According to the superseding information filed today in Manhattan federal court, the indictment in which FRANZEN was initially charged, other documents previously filed in the case, and statements made in court:

In late 2006, Congress enacted the Unlawful Internet Gambling Enforcement Act (“UIGEA”), making it a crime to “knowingly accept” most forms of payment “in connection with the participation of another person in unlawful Internet gambling.” Because virtually all U.S. banks and credit card issuers were unwilling to process their payments, the Poker Companies—all of which are based offshore—allegedly used fraudulent methods to avoid these restrictions, and to receive billions of dollars from U.S. residents who gambled on the Poker Companies’ websites.

The Poker Companies relied on highly compensated payment processors to deceive U.S. banks about the nature of the financial transactions they were processing. The payment processors, with the knowledge of the Poker Companies, covered up those lies through the creation of phony corporations and websites. In order to find payment processors, the Poker Companies relied on self-described “middle men,” such as FRANZEN, who matched the Poker Companies with payment processors who could obtain access to the U.S. banking system.

FRANZEN operated a Costa Rica-based business that linked Internet gambling and other merchants with payment processors who opened bank accounts with U.S. financial institutions to collect funds from U.S. customers. He knew that processing payments for the Poker Companies required the transactions to be disguised so that they would appear unrelated to gambling. This included making false statements to the banks about the nature of the processing. FRANZEN established and helped maintain payment processing channels with the U.S. banks for each of the three Poker Companies.

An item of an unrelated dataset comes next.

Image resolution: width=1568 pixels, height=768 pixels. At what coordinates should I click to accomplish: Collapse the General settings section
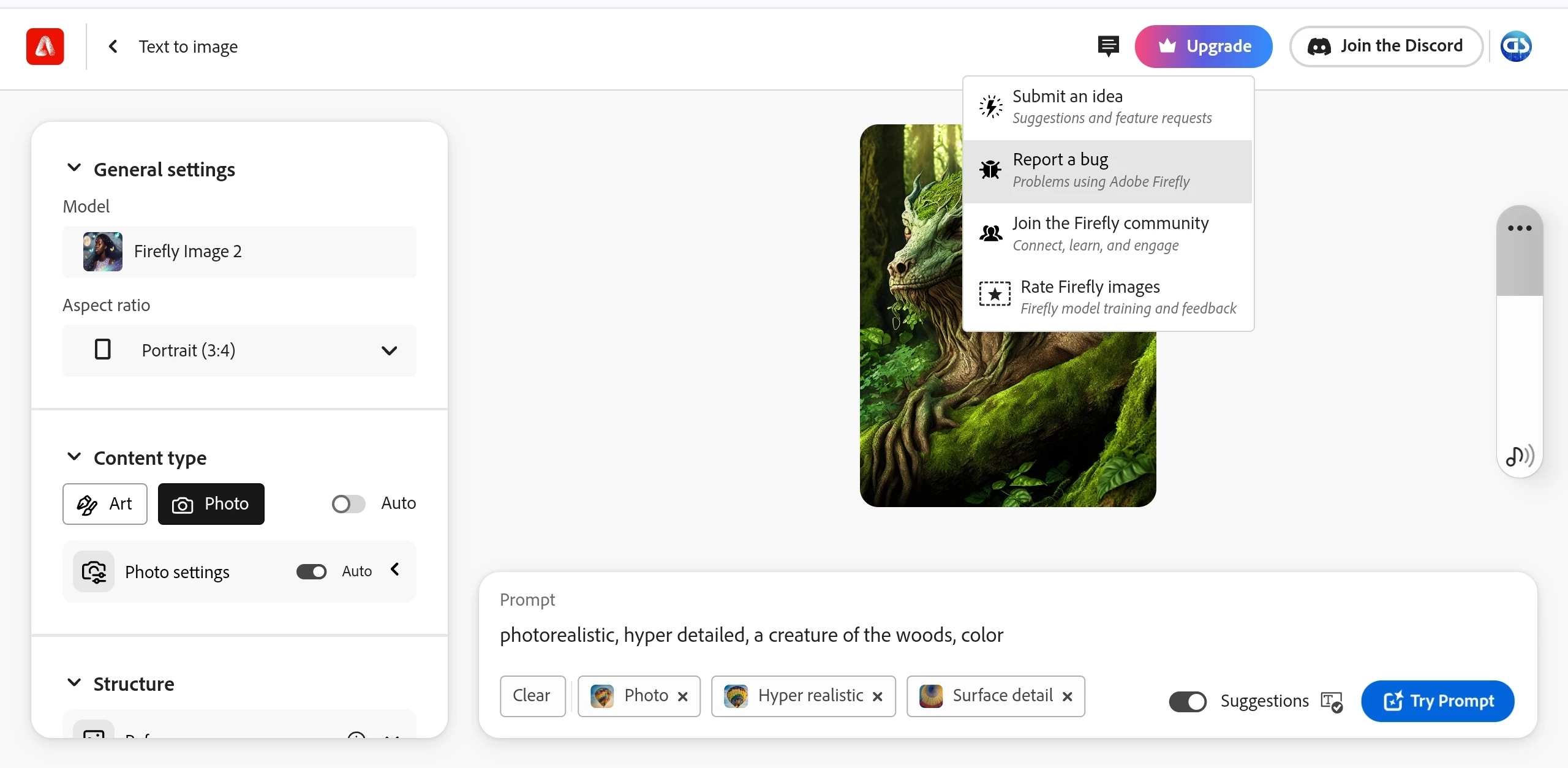tap(74, 168)
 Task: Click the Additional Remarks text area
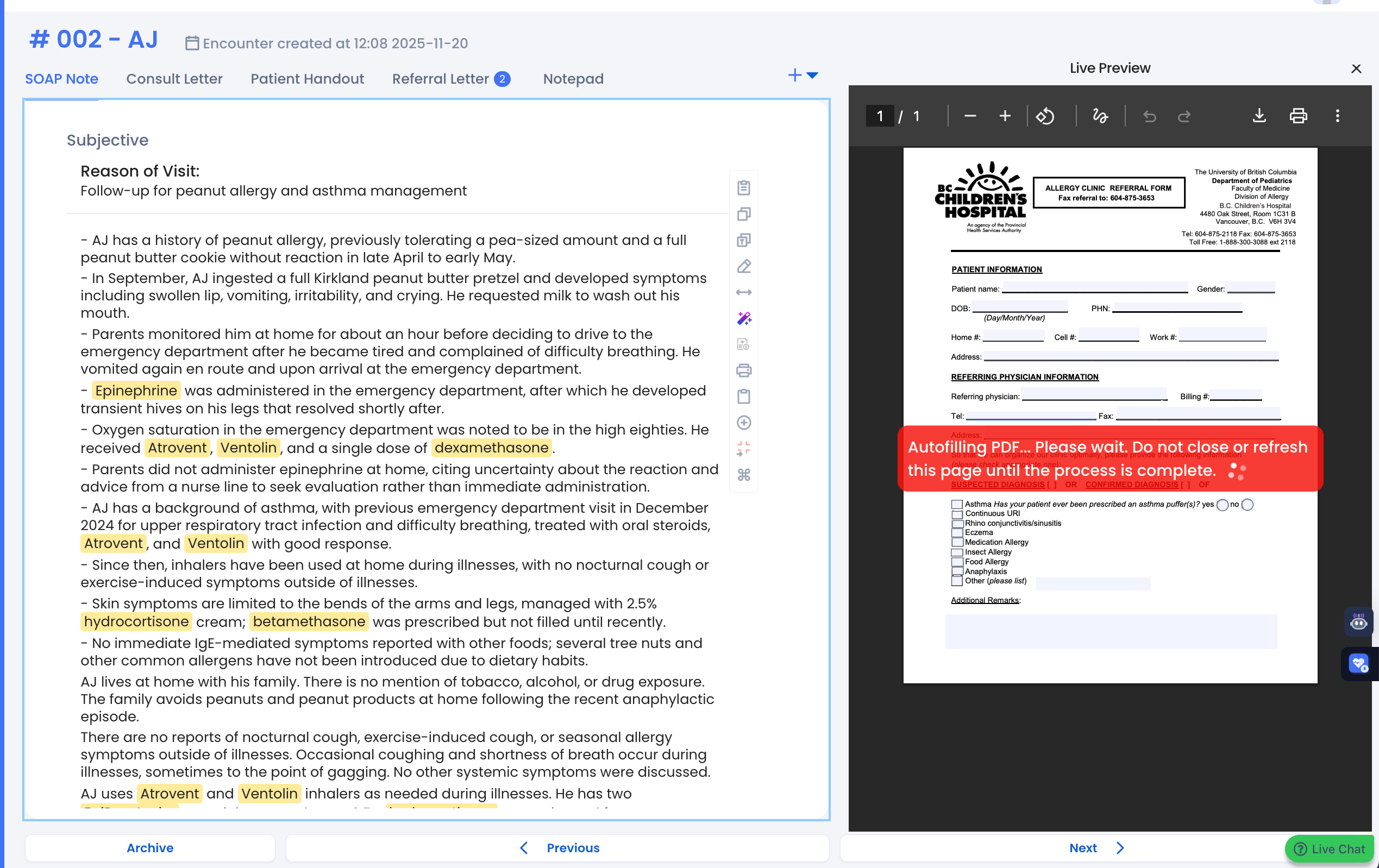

For example, in the summer of 2009, FRANZEN worked with payment processors in Nevada to arrange for a processing channel through which payments collected from U.S. residents on behalf of the Poker Companies would be disguised as payments to a fictitious business called “Green2YourGreen.” According to its phony website, Green2YourGreen” sold environmentally-friendly household products, and the Poker Companies used it to process approximately $15.2 million in payments from U.S. gamblers. FRANZEN’s co-conspirators, with the knowledge of FRANZEN, opened multiple bank accounts in the United States by falsely representing to bank officials that the accounts were for the phony Green2YourGreen business.

According to his plea allocution and the superseding information, FRANZEN admitted that in early 2011 he had been asked to help Full Tilt Poker deal with a $60 million shortfall created by the company’s inability to find a payment processor to process transactions involving U.S. player accounts. The company was facing the shortfall because it continued to credit funds to player accounts despite being unable to actually debit (or “pull”) funds from customers.

FRANZEN, 41, of Illinois and Costa Rica, faces a maximum sentence of 30 years in prison, and will be required to forfeit the proceeds of his crimes. His sentencing has not yet been scheduled.

Charges against FRANZEN’s co-conspirators, ISAI SCHEINBERG, PAUL TATE, RAYMOND BITAR, NELSON BURTNICK, BRENT BECKLEY, SCOTT TOM, CHAD ELIE, IRA RUBIN, RYAN LANG, and JOHN CAMPOS, remain pending and are merely accusations. They are presumed innocent unless and until proven guilty.

Mr. BHARARA thanked the FBI for its outstanding work in the investigation, which he noted is ongoing. Mr. BHARARA also recognized the assistance of Immigration and Customs Enforcement’s New York and New Jersey offices, and the Washington State Gambling Commission.

This matter is being handled by the office’s Complex Frauds and Asset Forfeiture Units. Assistant U.S. Attorneys ARLO DEVLIN-BROWN and NICOLE FRIEDLANDER are in charge of the criminal case, and Assistant U.S. Attorneys SHARON COHEN LEVIN, MICHAEL LOCKARD, and JASON COWLEY are in charge of the civil money laundering and forfeiture actions.